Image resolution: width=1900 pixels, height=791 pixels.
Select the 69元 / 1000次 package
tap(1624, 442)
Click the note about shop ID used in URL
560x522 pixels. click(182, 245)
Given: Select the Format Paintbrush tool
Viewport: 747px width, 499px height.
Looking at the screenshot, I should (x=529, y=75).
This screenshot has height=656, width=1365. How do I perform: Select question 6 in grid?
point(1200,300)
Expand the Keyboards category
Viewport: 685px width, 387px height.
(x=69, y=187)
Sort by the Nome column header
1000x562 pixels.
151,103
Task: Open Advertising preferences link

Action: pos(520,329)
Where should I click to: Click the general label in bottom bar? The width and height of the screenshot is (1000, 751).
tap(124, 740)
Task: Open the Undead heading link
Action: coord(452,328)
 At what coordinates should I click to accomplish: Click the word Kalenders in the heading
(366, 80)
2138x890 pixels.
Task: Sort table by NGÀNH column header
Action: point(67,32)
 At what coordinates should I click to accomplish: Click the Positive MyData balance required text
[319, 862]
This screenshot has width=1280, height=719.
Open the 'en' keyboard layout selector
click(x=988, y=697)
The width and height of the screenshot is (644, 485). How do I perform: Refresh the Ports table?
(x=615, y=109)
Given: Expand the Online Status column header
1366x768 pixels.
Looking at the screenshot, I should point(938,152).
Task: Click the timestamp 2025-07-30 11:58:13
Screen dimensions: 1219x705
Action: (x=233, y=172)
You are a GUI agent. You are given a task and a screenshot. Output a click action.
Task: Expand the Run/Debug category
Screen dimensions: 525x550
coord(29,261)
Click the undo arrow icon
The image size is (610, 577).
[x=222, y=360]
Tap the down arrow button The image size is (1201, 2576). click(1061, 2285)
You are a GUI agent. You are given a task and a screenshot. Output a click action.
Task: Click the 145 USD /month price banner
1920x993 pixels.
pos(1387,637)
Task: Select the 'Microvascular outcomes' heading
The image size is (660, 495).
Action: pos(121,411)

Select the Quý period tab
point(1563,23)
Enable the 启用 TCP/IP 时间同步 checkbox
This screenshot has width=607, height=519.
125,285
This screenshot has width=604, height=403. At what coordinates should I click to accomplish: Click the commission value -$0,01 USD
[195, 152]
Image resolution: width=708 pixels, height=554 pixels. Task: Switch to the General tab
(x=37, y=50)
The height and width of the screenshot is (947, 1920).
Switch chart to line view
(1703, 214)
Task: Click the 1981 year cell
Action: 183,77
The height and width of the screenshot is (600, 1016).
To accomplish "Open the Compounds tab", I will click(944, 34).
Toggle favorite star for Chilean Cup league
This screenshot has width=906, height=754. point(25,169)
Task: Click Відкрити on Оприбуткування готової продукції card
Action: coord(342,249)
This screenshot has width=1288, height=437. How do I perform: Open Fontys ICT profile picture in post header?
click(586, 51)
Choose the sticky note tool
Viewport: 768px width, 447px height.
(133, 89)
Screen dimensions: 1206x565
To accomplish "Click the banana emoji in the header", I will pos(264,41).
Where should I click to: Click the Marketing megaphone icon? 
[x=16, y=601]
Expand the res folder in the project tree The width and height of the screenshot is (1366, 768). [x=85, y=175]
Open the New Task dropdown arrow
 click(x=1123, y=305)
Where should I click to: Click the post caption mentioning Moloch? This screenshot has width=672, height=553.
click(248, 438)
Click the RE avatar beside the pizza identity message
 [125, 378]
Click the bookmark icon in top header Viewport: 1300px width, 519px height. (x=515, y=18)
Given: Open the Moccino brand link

Assignment> All of the entries must be written out exactly as they stand.

Completed exercise>
Image resolution: width=1900 pixels, height=791 pixels.
Select the 69元 / 1000次 package
tap(1624, 442)
Click the note about shop ID used in URL
560x522 pixels. click(182, 245)
Given: Select the Format Paintbrush tool
Viewport: 747px width, 499px height.
Looking at the screenshot, I should (x=529, y=75).
This screenshot has height=656, width=1365. How do I perform: Select question 6 in grid?
point(1200,300)
Expand the Keyboards category
Viewport: 685px width, 387px height.
(x=69, y=187)
Sort by the Nome column header
1000x562 pixels.
151,103
Task: Open Advertising preferences link

Action: pos(520,329)
Where should I click to: Click the general label in bottom bar? The width and height of the screenshot is (1000, 751).
tap(124, 740)
Task: Open the Undead heading link
Action: coord(452,328)
 At what coordinates should I click to accomplish: Click the word Kalenders in the heading
(366, 80)
2138x890 pixels.
Task: Sort table by NGÀNH column header
Action: point(67,32)
 At what coordinates should I click to accomplish: Click the Positive MyData balance required text
[319, 862]
This screenshot has width=1280, height=719.
Open the 'en' keyboard layout selector
click(x=988, y=697)
The width and height of the screenshot is (644, 485). How do I perform: Refresh the Ports table?
(x=615, y=109)
Given: Expand the Online Status column header
1366x768 pixels.
Looking at the screenshot, I should point(938,152).
Task: Click the timestamp 2025-07-30 11:58:13
Screen dimensions: 1219x705
Action: (x=233, y=172)
You are a GUI agent. You are given a task and a screenshot. Output a click action.
Task: Expand the Run/Debug category
Screen dimensions: 525x550
coord(29,261)
Click the undo arrow icon
The image size is (610, 577).
[x=222, y=360]
Tap the down arrow button The image size is (1201, 2576). click(1061, 2285)
You are a GUI agent. You are given a task and a screenshot. Output a click action.
Task: Click the 145 USD /month price banner
1920x993 pixels.
pos(1387,637)
Task: Select the 'Microvascular outcomes' heading
The image size is (660, 495).
Action: pos(121,411)

Select the Quý period tab
point(1563,23)
Enable the 启用 TCP/IP 时间同步 checkbox
This screenshot has width=607, height=519.
125,285
This screenshot has width=604, height=403. At what coordinates should I click to accomplish: Click the commission value -$0,01 USD
[195, 152]
Image resolution: width=708 pixels, height=554 pixels. Task: Switch to the General tab
(x=37, y=50)
The height and width of the screenshot is (947, 1920).
Switch chart to line view
(1703, 214)
Task: Click the 1981 year cell
Action: 183,77
The height and width of the screenshot is (600, 1016).
To accomplish "Open the Compounds tab", I will click(944, 34).
Toggle favorite star for Chilean Cup league
This screenshot has width=906, height=754. point(25,169)
Task: Click Відкрити on Оприбуткування готової продукції card
Action: coord(342,249)
This screenshot has width=1288, height=437. How do I perform: Open Fontys ICT profile picture in post header?
click(586, 51)
Choose the sticky note tool
Viewport: 768px width, 447px height.
(133, 89)
Screen dimensions: 1206x565
To accomplish "Click the banana emoji in the header", I will pos(264,41).
Where should I click to: Click the Marketing megaphone icon? 
[x=16, y=601]
Expand the res folder in the project tree The width and height of the screenshot is (1366, 768). [x=85, y=175]
Open the New Task dropdown arrow
 click(x=1123, y=305)
Where should I click to: Click the post caption mentioning Moloch? This screenshot has width=672, height=553.
click(248, 438)
Click the RE avatar beside the pizza identity message
 [125, 378]
Click the bookmark icon in top header Viewport: 1300px width, 519px height. (x=515, y=18)
Given: Open the Moccino brand link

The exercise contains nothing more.